Page text:

—————

Well I looked into it nonetheless and it does appear there’s an issue with your database, or at least reaching your database.

I see the latest version deployed is v242.

Thanks Jerome. Latest theory is it appears there’s a DNS issue when connecting to that database. I’m able to resolve / reach it from outside of fly.io as of right now and can query it, etc. Any recent changes to fly DNS that may explain this? Thanks!

There was a DNS change about 2 hours ago. It was seamless though.

I just checked across all our hosts and they can all resolve the DNS entry for your database as far as I can tell (and all in the same way). This should mean everything is working fine and your app should also be working. I see it’s still a problem from your logs.

We had to switch because we started getting rate limited by Google DNS. This should help DNS resolution in general.

I’ll dig some more, but I can’t yet explain this issue.

1 Like

I ran dig from within one of your VMs directly and was able to get the correct response. I’m not sure why your app can’t resolve it.

I’ve also confirmed in a python REPL within your VM that it can resolve that hostname. It can also connect to it just fine.

Very odd.

1 Like

Update: I’m seeing this issue resolving the DB across all my fly.io services, not just this one, but not seeing it on my other non-fly hosts.

Maybe there’s some caching going on somewhere at the application layer? Am trying a new deploy now.

This may not be an issue resolving, despite what the error says. Are you able to connect to mysql with this same hostname from other places?

Update: I’m re-deploying all my fly.io services to see if that does anything.

Kurt: Yes, I’m able to resolve from here in SF at home and (it appears) my other production servers hosted on other hosts don’t have a problem. it’s possible those haven’t retried recently, but I think they likely would have.

How are you testing resolving? Can you ssh to your Fly app instance and test the same way?

—————

Dataset excerpt:
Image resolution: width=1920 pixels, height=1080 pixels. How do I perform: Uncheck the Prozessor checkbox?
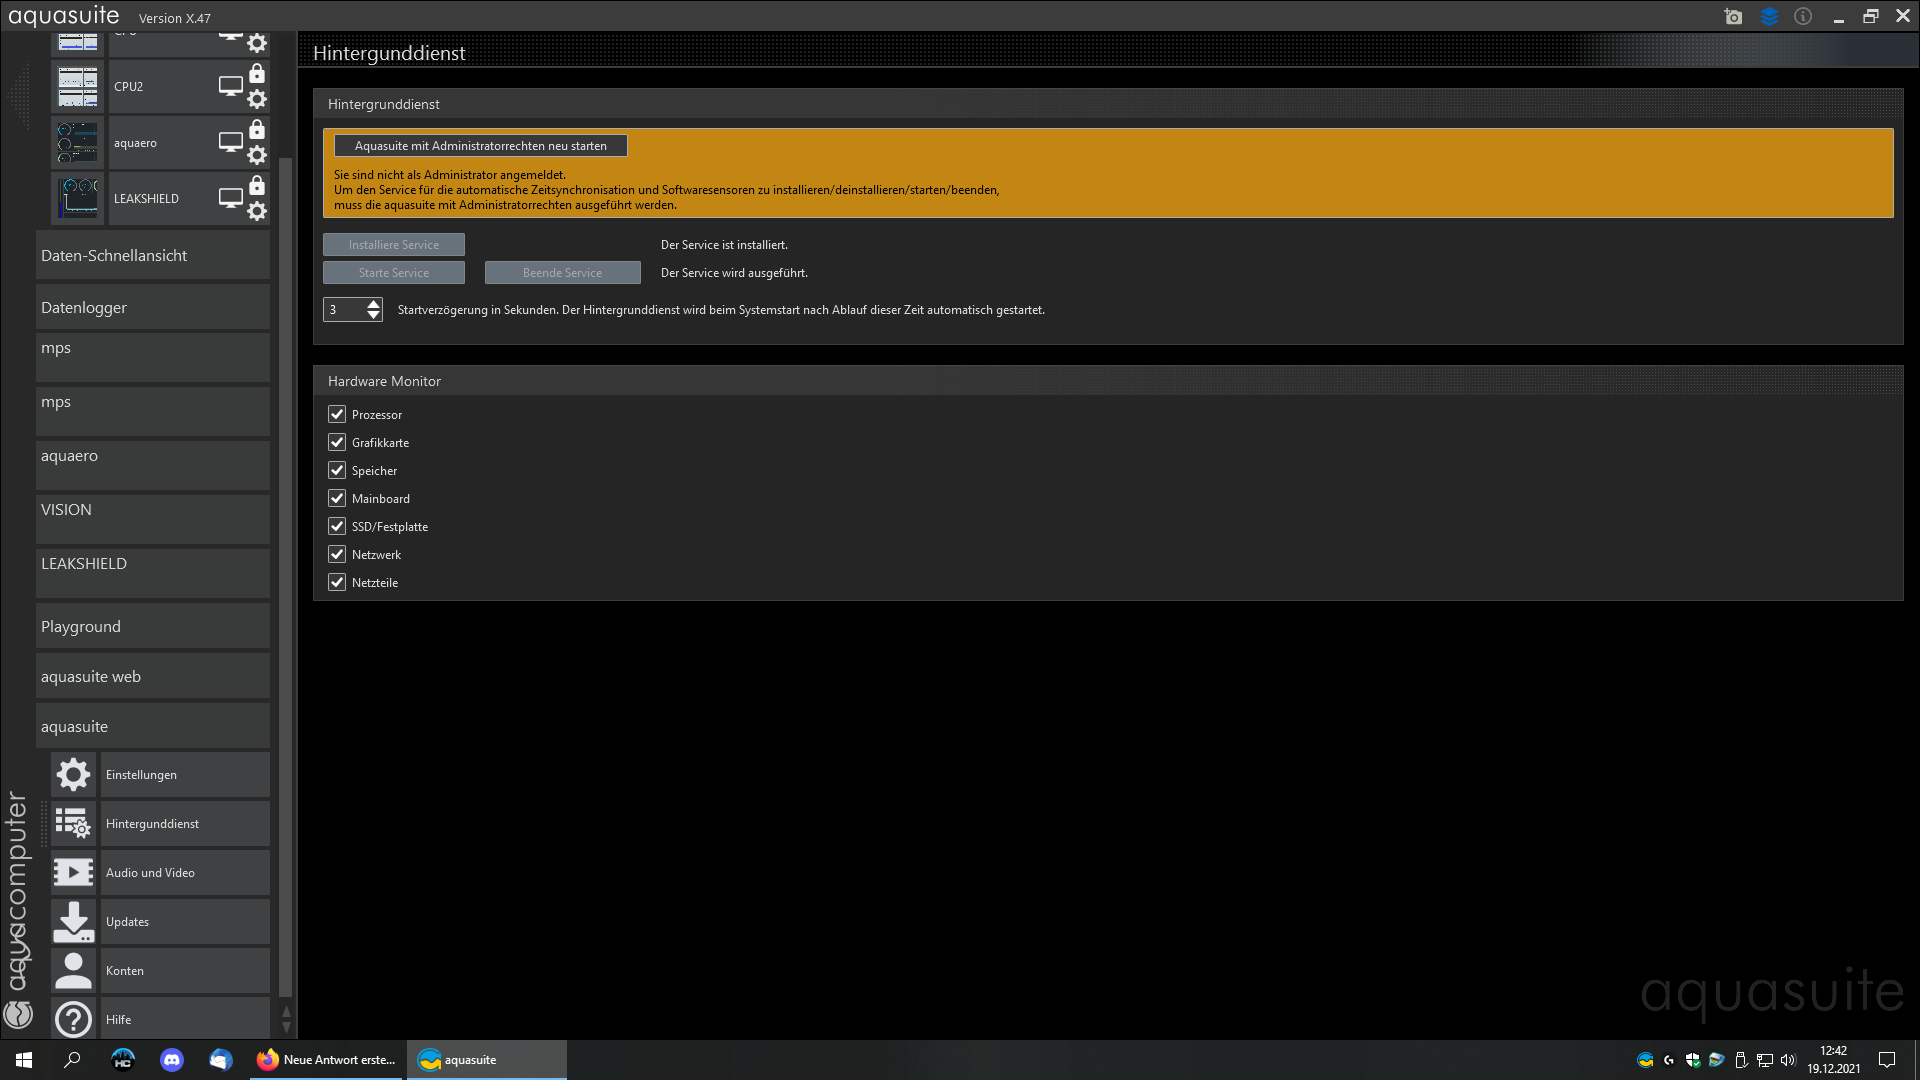(337, 414)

—————

Written request:
Answer each from the forum thread above.
(a) Which version is named as the latest one deployed?
(b) How long ago was the DNS change made?
(c) What caused the switch?

Final result:
(a) v242
(b) About 2 hours ago
(c) They started getting rate limited by Google DNS.